Attempts to solve the problem are very expensive, and I do not just mean the human cost, which is obviously the key issue. There is also the economic cost. The attempts to patch up the gaps left in the provision of health care professionals and doctors has led to an explosion in the number of NHS hospital locums being employed. The cost of that to the public purse has doubled in the past two years to a staggering £700 million, and the cost of surgical NHS locums has also doubled.

This cannot be allowed to continue. No one is advocating a situation in which junior doctors work too long to be able to perform their job, and the RCS has mentioned a 65-hour working limit. However, under the current arrangements, doctors are more exhausted, there is less training and patient safety is being compromised. That was never the intention behind the directive, and there are ways in which the Government can act. The police and armed forces already have an exemption from the directive. My Bill calls for the reality of the European working time directive to be assessed properly and for appropriate action to be taken to allow doctors to look after their patients in the way that they intended when they went into the profession.
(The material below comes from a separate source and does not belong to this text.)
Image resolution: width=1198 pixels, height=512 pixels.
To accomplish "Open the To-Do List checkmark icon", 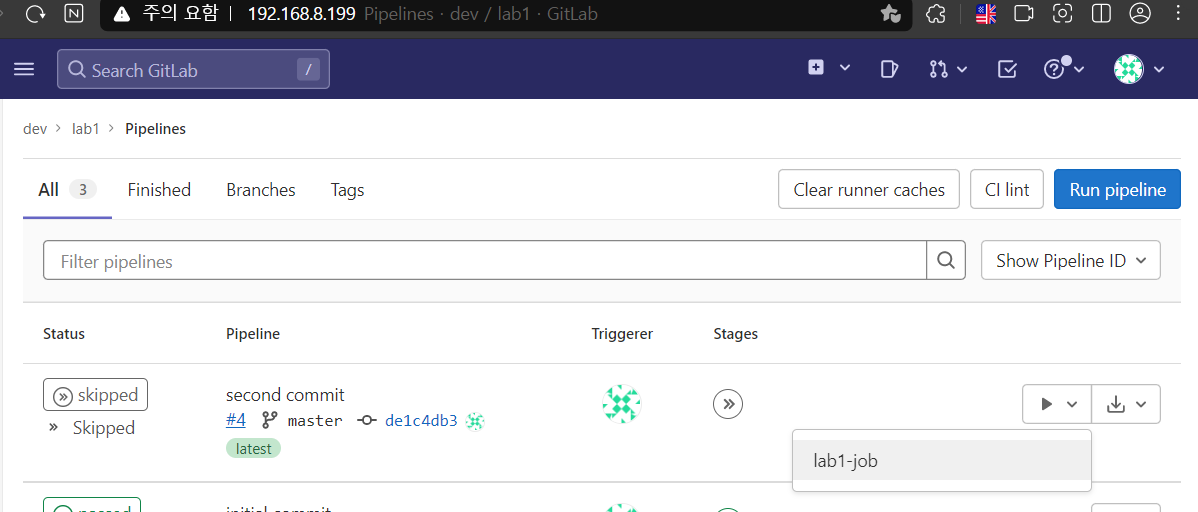I will (x=1007, y=70).
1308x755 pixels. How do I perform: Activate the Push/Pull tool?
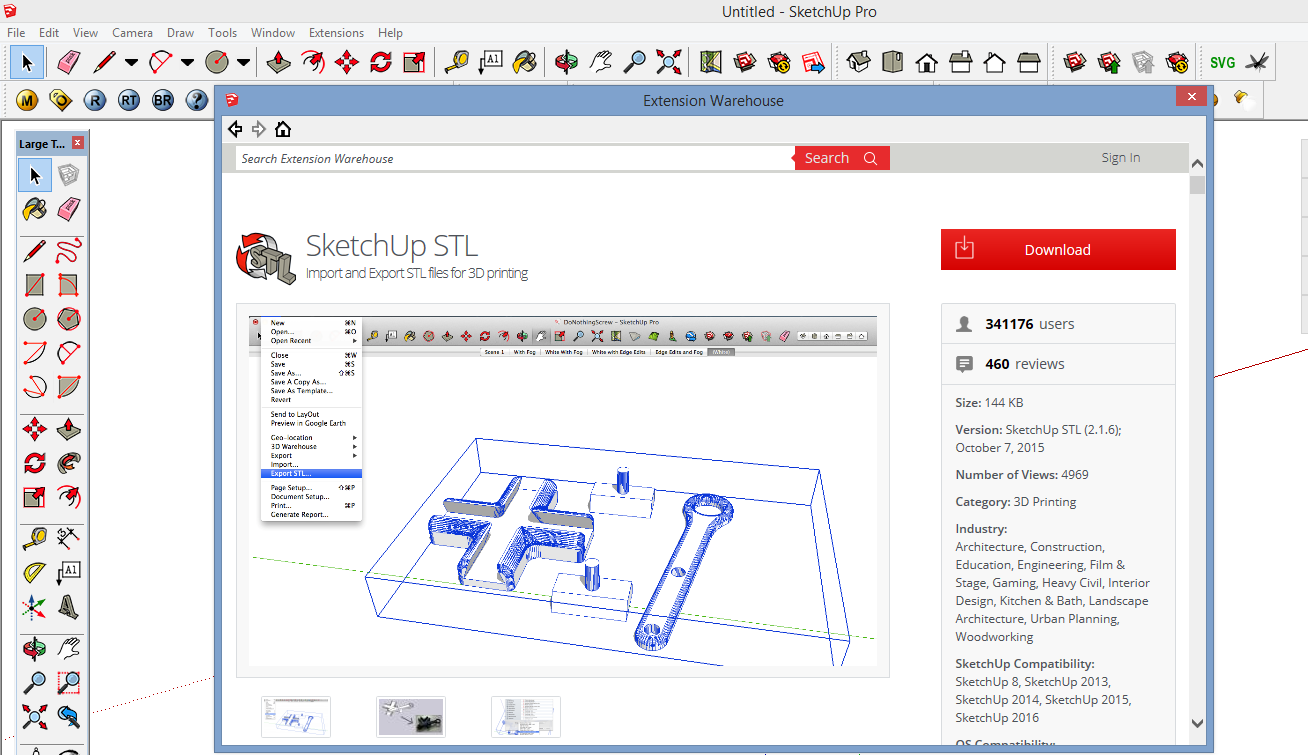pyautogui.click(x=278, y=62)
We all have constituents who are patients and those who are junior doctors. No Member would seek to put their constituents’ safety at risk, and no Member would seek to stifle junior doctors’ desire and ability to perform the job that they went into the profession to do. That is why I seek to bring the Bill before the House.

Question put and agreed to.


That Charlotte Leslie, Dr Phillip Lee, Jack Lopresti, Craig Whittaker, Dr Sarah Wollaston, John Hemming, Rebecca Harris, Nick de Bois, Damian Hinds, Stephen Phillips and Stephen Barclay present the Bill.

Charlotte Leslie accordingly presented the Bill.

Bill read the First time; to be read a Second time on Friday 10 June, and to be printed (Bill 140).